Ela era irreverência pura. Nascida há 101 anos e criada para reproduzir os valores da família tradicional, Dora Vivacqua tomou outros rumos. Não por acaso, a campanha “Meu corpo, minhas regras” se encaixaria à perfeição ao seu estilo de vida, apesar de ela jamais ter se expressado com essas palavras.
Capixaba de Cachoeiro de Itapemirim, Dora exibia-se de calcinha e top feito de lenços em praias do Espírito Santo, no começo dos anos 1930, quando o termo biquíni nem existia. Não demorou a romper com a família para tentar a vida como artista na capital federal, o Rio de Janeiro.
Detalhe: embora pioneira na liberação do corpo, ela não se afinaria com outra campanha atual, a #ChegaDeFiuFiu. Dora, que primeiro se apresentou como Luz Divina, fazia de tudo para despertar a lascívia alheia. Dançava seminua, com duas jiboias – Cornélio e Castorina.
Causou tanto furor no circo que logo foi para o teatro de revista, o gênero teatral popular à época, marcado pelo apelo à sensualidade e à sátira política.

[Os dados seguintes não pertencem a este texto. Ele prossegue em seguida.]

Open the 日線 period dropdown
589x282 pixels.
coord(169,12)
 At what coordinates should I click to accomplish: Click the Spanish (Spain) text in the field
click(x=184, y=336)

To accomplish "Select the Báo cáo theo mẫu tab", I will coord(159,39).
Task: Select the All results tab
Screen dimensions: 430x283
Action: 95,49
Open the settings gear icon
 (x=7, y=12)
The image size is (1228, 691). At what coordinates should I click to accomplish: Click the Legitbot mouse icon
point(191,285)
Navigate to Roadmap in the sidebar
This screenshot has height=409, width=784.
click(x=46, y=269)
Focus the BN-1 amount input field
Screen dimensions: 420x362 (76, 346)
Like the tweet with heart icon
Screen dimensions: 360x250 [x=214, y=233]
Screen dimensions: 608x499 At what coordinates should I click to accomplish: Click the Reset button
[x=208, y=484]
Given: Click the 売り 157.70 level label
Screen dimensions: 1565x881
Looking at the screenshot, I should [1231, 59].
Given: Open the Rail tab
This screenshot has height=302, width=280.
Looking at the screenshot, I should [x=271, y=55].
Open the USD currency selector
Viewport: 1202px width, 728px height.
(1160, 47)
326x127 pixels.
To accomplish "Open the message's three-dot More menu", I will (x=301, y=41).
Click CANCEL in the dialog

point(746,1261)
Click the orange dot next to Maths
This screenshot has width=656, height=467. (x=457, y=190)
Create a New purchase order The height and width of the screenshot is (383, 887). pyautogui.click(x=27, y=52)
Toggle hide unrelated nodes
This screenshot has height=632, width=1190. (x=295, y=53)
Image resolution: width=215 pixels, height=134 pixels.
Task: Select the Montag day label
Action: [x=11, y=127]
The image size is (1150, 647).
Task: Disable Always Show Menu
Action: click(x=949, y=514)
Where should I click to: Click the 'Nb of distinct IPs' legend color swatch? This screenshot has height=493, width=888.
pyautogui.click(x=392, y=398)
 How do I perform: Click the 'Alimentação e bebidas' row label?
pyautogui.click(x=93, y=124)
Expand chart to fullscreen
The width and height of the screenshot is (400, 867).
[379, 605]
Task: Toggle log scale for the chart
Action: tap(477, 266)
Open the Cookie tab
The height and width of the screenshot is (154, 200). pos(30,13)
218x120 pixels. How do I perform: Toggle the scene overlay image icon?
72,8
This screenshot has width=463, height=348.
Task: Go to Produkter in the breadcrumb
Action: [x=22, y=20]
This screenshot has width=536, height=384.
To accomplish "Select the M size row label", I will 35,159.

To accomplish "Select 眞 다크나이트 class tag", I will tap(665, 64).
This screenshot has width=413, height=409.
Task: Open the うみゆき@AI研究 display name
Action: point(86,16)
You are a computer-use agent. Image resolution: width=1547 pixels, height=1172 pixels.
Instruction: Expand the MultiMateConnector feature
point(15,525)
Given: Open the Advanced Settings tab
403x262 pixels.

A troca do picadeiro pelo tablado também envolveu mudança do nome para Luz del Fuego, inspirado em uma marca de batom argentino.
O talento nos palcos foi questionado mais de uma vez, mas o sucesso de suas apresentações era indiscutível. Logo ficou conhecida em todo o país. E não parava de ousar, inclusive em outros campos. Foi uma das primeiras brasileiras a pilotar um avião. E a saltar de paraquedas.
Não demorou a começar a escrever. No primeiro livro, o autobiográfico “Trágico Black-Out”, escancarava as contradições da família. Em tentativa de amenizar o escândalo, o irmão senador, Atílio Vivacqua, tratou de comprar todos os exemplares que encontrou pela frente.
Por esta época, ela passou a reunir amigos para praticar nudismo na praia de Joatinga, perto de sua casa, em São Conrado, no Rio. Entre os adeptos, Miss Gilda e Miss Lana, que se apresentavam como transformistas. “Um nudista é uma pessoa que acredita que a indumentária não é necessária à moralidade do corpo humano”, dizia Luz del Fuego.
Na defesa de suas ideias, tentou até criar um partido, o Partido Naturalista Brasileiro (PNB), que acabou não obtendo registro. Publicou um segundo livro, “A Verdade Nua”, onde também incluiu princípios do vegetarianismo. Queria ter um espaço próprio, para a prática do naturismo.
Não demorou a trocar sua confortável casa por uma ilha na Baía da Guanabara, a 15 minutos de barco da Ilha de Paquetá. Era uma concessão da Marinha de oito mil metros quadrados, a maior parte rochas e cactos, que Luz del Fuego transformou na primeira colônia naturista do país.
A Ilha do Sol, como Luz del Fuego rebatizou, chegou a ter entre os seus visitantes o ator Steve McQueen (1930-1980). Em julho de 1967, foi também palco do assassinato de Luz del Fuego e de um caseiro, crime cometido por homens atrás de uma fortuna que, na verdade, ela não tinha.
Inspirada nela e em suas ideias, a cantora Rita Lee compôs e gravou “Luz del Fuego” em 1975, música regravada por Cássia Eller 23 anos depois. Em Cachoeiro de Itapemirim, onde nasceu, Luz del Fuego hoje é reverenciada. Há duas semanas, em 21 de fevereiro, dia do nascimento de Luz del Fuego, a prefeitura da cidade lançou um selo em homenagem da atriz e bailarina. A ideia surgiu ano passado, quando se comemorou os 100 anos da filha outrora renegada pela família. Sinal dos tempos.